(WHAT YOU NEED TO DO)
- A) According to the article, what is the purpose of the Transcending Boundaries conference?
- B) From the article, extract the passage from "A friend approached" to "protect client confidentiality.)".

(SOURCE DOCUMENT)
◆ ◆ ◆ ◆

A friend approached me last week in regards to this article about things I learned at Transcending Boundaries, a wonderful conference I had the honor to attend whose purpose is to educate and provide a haven for people who are part of gender, sexual, and relationship minorities.  While she told me she enjoyed the article, she expressed some concerns that she had about my “newness” to some of these issues.  “If you’re writing that you just learned that BDSM isn’t scary,” she queried, “how can someone in the kink community feel comfortable coming to you for therapy?

I answered her with one of my favorite therapy stories.  (The details have been changed to protect client confidentiality.)

A woman came into my office looking very nervous.  She was coming to therapy to explore anxiety issues, and since starting therapy can be an anxiety-provoking experience, she was visibly shaking as she sat down on my couch.

◆ ◆ ◆ ◆

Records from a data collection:
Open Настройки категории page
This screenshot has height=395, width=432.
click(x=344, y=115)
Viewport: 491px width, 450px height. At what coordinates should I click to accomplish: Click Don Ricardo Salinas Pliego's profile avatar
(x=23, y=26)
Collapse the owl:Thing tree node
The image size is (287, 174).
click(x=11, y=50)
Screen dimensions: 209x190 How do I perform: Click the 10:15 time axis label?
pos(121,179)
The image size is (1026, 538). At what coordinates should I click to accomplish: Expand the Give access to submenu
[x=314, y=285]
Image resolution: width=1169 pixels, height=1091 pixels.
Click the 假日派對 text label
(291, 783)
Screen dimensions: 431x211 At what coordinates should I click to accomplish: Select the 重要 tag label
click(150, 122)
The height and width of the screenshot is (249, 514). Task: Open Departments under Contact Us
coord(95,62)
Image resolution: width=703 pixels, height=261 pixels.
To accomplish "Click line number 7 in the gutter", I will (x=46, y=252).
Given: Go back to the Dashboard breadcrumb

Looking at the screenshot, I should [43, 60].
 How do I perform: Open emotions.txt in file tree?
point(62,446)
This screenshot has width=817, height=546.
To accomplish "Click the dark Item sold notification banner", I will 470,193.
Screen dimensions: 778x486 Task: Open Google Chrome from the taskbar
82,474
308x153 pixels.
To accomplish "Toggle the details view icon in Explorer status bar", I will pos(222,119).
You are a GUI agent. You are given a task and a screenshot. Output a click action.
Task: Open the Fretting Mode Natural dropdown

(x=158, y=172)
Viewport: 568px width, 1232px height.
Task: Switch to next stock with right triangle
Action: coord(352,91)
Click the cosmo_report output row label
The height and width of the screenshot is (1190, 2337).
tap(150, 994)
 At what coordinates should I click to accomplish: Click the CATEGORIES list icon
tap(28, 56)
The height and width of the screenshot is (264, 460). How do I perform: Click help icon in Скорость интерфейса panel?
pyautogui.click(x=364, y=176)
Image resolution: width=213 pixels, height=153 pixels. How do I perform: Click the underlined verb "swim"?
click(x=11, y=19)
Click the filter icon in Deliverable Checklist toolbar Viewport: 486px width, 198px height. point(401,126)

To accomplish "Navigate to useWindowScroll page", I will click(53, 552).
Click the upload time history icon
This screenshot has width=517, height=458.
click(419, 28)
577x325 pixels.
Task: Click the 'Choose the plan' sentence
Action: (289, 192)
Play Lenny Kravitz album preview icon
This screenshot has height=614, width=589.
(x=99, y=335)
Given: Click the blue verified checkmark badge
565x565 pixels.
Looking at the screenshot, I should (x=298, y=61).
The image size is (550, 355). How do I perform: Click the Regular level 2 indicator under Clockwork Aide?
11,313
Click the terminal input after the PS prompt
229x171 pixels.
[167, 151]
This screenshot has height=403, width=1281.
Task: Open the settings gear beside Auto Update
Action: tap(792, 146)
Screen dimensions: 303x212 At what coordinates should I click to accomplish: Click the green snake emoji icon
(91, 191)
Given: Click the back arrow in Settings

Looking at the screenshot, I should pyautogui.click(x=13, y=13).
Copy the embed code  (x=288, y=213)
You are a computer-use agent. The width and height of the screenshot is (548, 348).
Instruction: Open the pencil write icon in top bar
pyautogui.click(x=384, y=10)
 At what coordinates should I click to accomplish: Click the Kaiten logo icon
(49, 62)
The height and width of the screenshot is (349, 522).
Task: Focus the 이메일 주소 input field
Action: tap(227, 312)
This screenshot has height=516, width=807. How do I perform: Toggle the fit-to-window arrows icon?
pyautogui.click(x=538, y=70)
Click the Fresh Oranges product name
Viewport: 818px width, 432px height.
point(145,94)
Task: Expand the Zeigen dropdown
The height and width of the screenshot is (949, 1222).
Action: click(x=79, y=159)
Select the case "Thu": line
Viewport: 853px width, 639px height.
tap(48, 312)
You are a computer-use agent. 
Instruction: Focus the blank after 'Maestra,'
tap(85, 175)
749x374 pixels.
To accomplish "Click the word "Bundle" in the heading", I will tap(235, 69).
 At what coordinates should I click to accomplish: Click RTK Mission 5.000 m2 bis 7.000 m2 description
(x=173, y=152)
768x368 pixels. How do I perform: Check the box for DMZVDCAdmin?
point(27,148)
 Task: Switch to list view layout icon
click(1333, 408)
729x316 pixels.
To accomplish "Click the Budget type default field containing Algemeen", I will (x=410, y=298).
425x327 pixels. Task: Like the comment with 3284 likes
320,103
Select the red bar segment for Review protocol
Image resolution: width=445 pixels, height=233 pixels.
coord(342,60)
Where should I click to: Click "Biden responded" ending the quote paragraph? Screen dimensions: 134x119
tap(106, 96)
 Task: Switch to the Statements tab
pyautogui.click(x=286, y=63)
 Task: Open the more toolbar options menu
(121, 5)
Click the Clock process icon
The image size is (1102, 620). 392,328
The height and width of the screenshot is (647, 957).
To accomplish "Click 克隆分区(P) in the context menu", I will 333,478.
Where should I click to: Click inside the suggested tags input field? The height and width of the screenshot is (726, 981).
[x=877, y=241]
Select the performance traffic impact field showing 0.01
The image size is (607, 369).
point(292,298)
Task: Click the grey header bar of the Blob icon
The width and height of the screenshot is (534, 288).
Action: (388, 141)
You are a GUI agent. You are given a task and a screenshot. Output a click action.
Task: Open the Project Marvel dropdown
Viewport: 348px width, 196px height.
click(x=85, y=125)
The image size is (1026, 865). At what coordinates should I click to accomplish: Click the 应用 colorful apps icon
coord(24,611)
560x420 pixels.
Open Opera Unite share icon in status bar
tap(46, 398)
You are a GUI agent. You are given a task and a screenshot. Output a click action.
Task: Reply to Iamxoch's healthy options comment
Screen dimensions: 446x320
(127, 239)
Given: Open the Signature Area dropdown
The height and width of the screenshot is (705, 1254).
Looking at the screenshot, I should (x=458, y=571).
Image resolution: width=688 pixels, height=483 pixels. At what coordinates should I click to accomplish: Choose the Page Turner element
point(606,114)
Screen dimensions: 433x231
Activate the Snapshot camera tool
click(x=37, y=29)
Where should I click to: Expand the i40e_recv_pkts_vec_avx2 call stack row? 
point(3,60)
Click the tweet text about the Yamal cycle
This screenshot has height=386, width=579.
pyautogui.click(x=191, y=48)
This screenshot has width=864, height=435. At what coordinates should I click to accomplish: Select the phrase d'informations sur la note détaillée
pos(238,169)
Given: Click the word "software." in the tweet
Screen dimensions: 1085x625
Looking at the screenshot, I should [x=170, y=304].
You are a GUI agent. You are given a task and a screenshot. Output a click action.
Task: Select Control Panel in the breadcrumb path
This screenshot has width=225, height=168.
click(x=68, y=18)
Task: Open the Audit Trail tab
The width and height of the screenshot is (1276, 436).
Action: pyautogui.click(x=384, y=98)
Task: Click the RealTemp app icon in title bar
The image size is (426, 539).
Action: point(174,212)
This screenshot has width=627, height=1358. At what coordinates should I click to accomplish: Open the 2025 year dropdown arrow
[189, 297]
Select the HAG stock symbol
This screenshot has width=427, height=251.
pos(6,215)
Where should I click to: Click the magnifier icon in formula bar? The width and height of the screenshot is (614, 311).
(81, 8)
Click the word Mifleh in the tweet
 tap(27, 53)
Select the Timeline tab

◆ ◆ ◆ ◆

(SOLUTIONS TO EACH TASK)
- A) To educate and provide a haven for people who are part of gender, sexual, and relationship minorities.

- B)
A friend approached me last week in regards to this article about things I learned at Transcending Boundaries, a wonderful conference I had the honor to attend whose purpose is to educate and provide a haven for people who are part of gender, sexual, and relationship minorities.  While she told me she enjoyed the article, she expressed some concerns that she had about my “newness” to some of these issues.  “If you’re writing that you just learned that BDSM isn’t scary,” she queried, “how can someone in the kink community feel comfortable coming to you for therapy?

I answered her with one of my favorite therapy stories.  (The details have been changed to protect client confidentiality.)